From: Alexander Graf
Subject: Re: [Qemu-ppc] Problem booting qemu-system-ppc with cpu e500XX and machine mpc8544ds
Date: Wed, 4 Jul 2012 14:22:44 +0200

On 04.07.2012, at 14:17, Badrinath Sriman wrote:

> 
>> 
>> Does it mean that the lbz instruction is not emulated? I saw in the qemu 
>> code base that it was emulated.
> 
> No, it means that your guest is trying to access memory that is out of its 
> initial TLB mapping, but it didn't set up IVPR+IVOR vectors to handle page 
> faults yet.
> 
> Either try and see if it works with current git from 
> git://git.qemu.org/qemu.git or check out mmubooke_create_initial_mapping in 
> hw/ppce500_mpc8544ds.c and increase the map size.
> 
> 
> I tried from the git, but still the problem continues. I went through the 
> function mmubooke_create_initial_mapping to try and increase the map size.

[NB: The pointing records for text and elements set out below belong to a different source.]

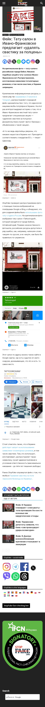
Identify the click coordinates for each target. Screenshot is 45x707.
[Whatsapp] (19, 61)
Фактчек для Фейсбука (17, 35)
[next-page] (7, 550)
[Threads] (37, 61)
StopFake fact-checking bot (16, 605)
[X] (14, 61)
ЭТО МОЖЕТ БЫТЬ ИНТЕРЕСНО (16, 495)
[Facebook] (5, 61)
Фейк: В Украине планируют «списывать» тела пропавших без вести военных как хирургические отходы (29, 510)
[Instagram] (33, 61)
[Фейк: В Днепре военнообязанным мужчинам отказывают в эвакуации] (8, 539)
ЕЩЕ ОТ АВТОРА (10, 499)
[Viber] (9, 61)
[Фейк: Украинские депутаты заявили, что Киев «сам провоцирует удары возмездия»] (8, 525)
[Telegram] (28, 61)
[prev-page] (3, 550)
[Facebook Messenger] (23, 61)
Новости (5, 35)
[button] (4, 3)
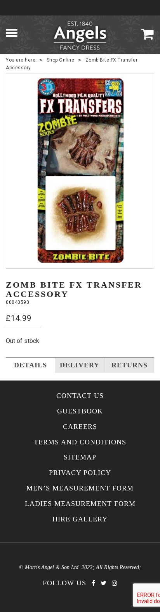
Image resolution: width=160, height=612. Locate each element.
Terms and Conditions (80, 442)
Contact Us (80, 395)
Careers (80, 426)
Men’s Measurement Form (80, 488)
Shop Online (61, 60)
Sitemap (80, 457)
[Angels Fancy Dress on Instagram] (114, 583)
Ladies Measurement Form (80, 503)
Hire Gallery (80, 519)
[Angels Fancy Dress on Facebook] (93, 583)
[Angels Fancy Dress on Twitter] (103, 583)
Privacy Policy (80, 473)
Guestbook (80, 411)
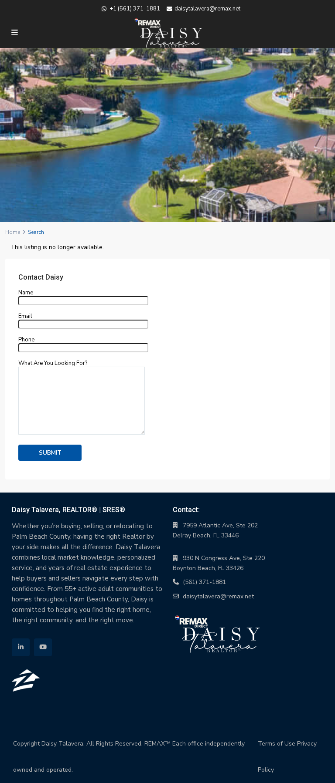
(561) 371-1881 (204, 582)
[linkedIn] (21, 647)
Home (12, 232)
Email (25, 316)
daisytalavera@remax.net (218, 596)
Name (25, 293)
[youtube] (43, 647)
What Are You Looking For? (52, 363)
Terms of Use (276, 743)
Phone (26, 340)
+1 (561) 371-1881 (134, 9)
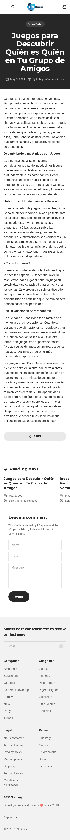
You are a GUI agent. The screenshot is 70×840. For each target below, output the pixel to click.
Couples (9, 682)
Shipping (10, 766)
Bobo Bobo (35, 24)
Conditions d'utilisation (11, 783)
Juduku (44, 668)
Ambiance (10, 668)
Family (8, 696)
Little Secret (47, 704)
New (7, 704)
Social (43, 759)
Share (37, 436)
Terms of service (14, 745)
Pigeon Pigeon (49, 690)
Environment (47, 752)
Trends (8, 718)
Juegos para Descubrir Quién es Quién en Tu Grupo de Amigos (29, 483)
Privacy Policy (29, 529)
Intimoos (44, 675)
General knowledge (17, 690)
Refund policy (13, 759)
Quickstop (45, 696)
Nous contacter (14, 738)
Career (43, 745)
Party (7, 711)
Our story (45, 738)
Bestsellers (11, 675)
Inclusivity (45, 766)
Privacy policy (13, 752)
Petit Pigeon (47, 682)
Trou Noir (45, 711)
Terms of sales (13, 773)
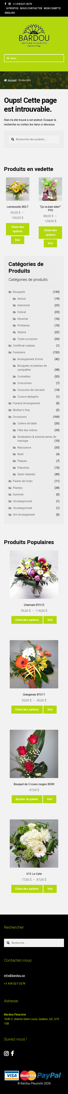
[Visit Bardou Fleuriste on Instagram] (6, 1054)
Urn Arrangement (24, 514)
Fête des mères (27, 430)
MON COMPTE (52, 8)
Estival (21, 312)
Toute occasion (27, 339)
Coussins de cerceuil (30, 390)
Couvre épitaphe (27, 396)
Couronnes (24, 383)
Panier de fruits (23, 481)
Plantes (17, 488)
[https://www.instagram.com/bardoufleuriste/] (10, 4)
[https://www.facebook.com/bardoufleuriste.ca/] (5, 4)
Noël (20, 454)
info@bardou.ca (14, 975)
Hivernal (22, 318)
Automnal (23, 305)
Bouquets (19, 292)
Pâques (22, 461)
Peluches (23, 467)
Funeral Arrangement (26, 403)
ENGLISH (10, 12)
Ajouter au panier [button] (27, 799)
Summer (18, 494)
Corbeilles (24, 376)
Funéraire (19, 352)
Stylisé (21, 332)
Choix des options (17, 229)
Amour (21, 298)
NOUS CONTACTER (31, 8)
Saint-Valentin (26, 474)
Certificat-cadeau (24, 345)
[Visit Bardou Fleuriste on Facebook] (12, 1054)
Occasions (20, 416)
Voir (17, 240)
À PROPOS (12, 8)
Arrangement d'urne (30, 359)
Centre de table (27, 423)
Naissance (24, 447)
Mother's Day (21, 410)
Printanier (23, 325)
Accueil (12, 80)
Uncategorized (22, 501)
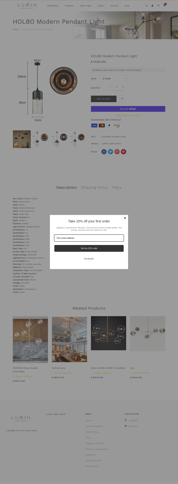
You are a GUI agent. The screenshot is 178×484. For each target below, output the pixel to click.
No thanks (89, 259)
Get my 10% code (89, 248)
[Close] (125, 218)
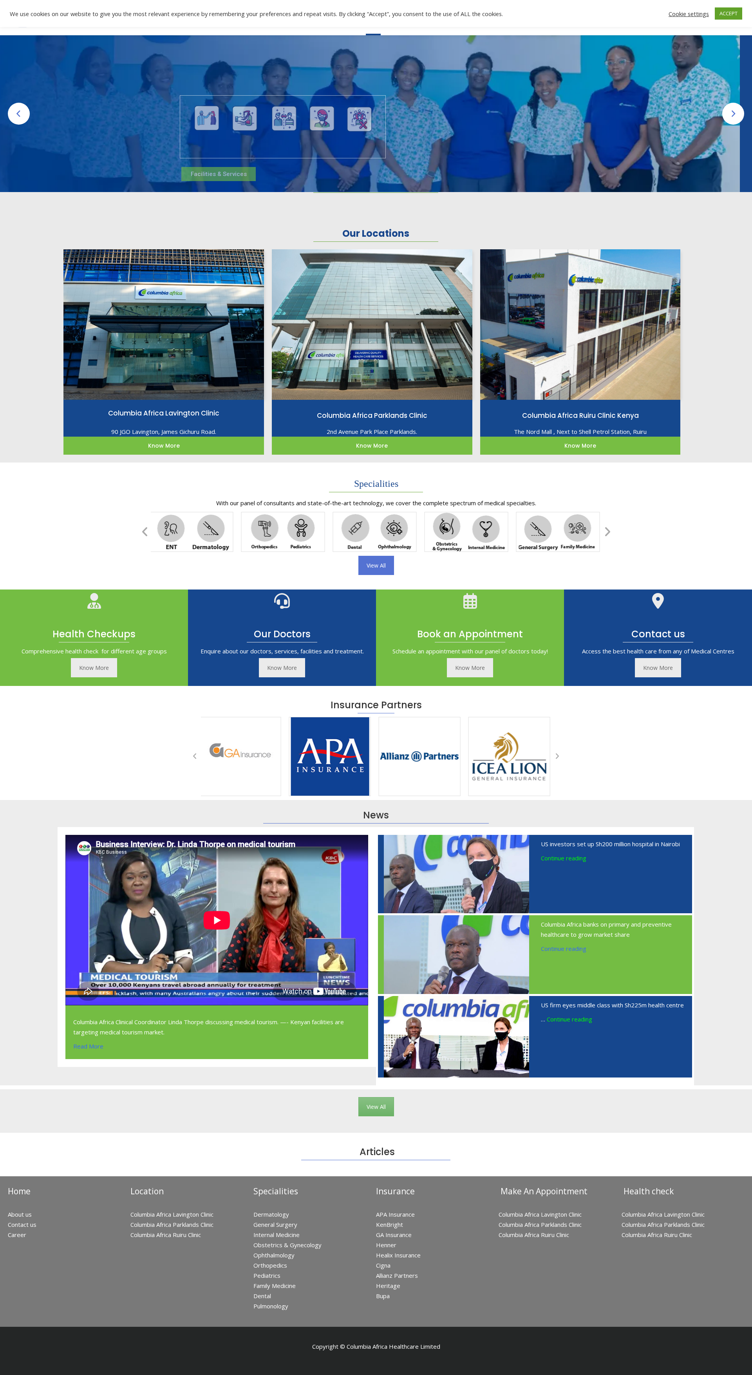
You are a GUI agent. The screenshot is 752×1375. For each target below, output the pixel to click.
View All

So 
> far, I have only been a qemu user and hence I do not have a reasonable 
> understanding of qemu code base/flow. 
> To increase the TLB map size, I tried changing the following line inside this 
> function:
> 
> ps = booke206_page_size_to_tlb(dt_end) + 1;
> 
> I tried different increments like 2 and 4, instead of 1 like
> ps = booke206_page_size_to_tlb(dt_end) + 2;
> ps = booke206_page_size_to_tlb(dt_end) + 4;
> 
> The "info tlb" inside qemu monitor which initially showed TLB size as 64M, 
> now show 512M (when I changed it to 4).
> 
> But the hang problem still continues. Hence, the problem may be that I am not 
> doing the proper change for increasing the TLB map size. 
> 
> I also saw that recently you have committed a patch related to TLB sizing, as 
> given in 
> 
> http://lists.gnu.org/archive/html/qemu-ppc/2012-06/msg00255.html.
> 
> The head version that i am trying also has this fix. 
> 
> So, please advise on what variable/line to modify to increase the TLB map 
> size.

Please add "cpu" to your -d parameters and try to find out what the contents of 
r9 are at that point, so we can see what it tries to access.
It might also help to call gdb on your binary and check which line you're in 
there. That might give hints to the semantics of things.

I'd assume given the function name "e500_cnputc" that something is trying to 
write to the serial port, which is mapped very high up.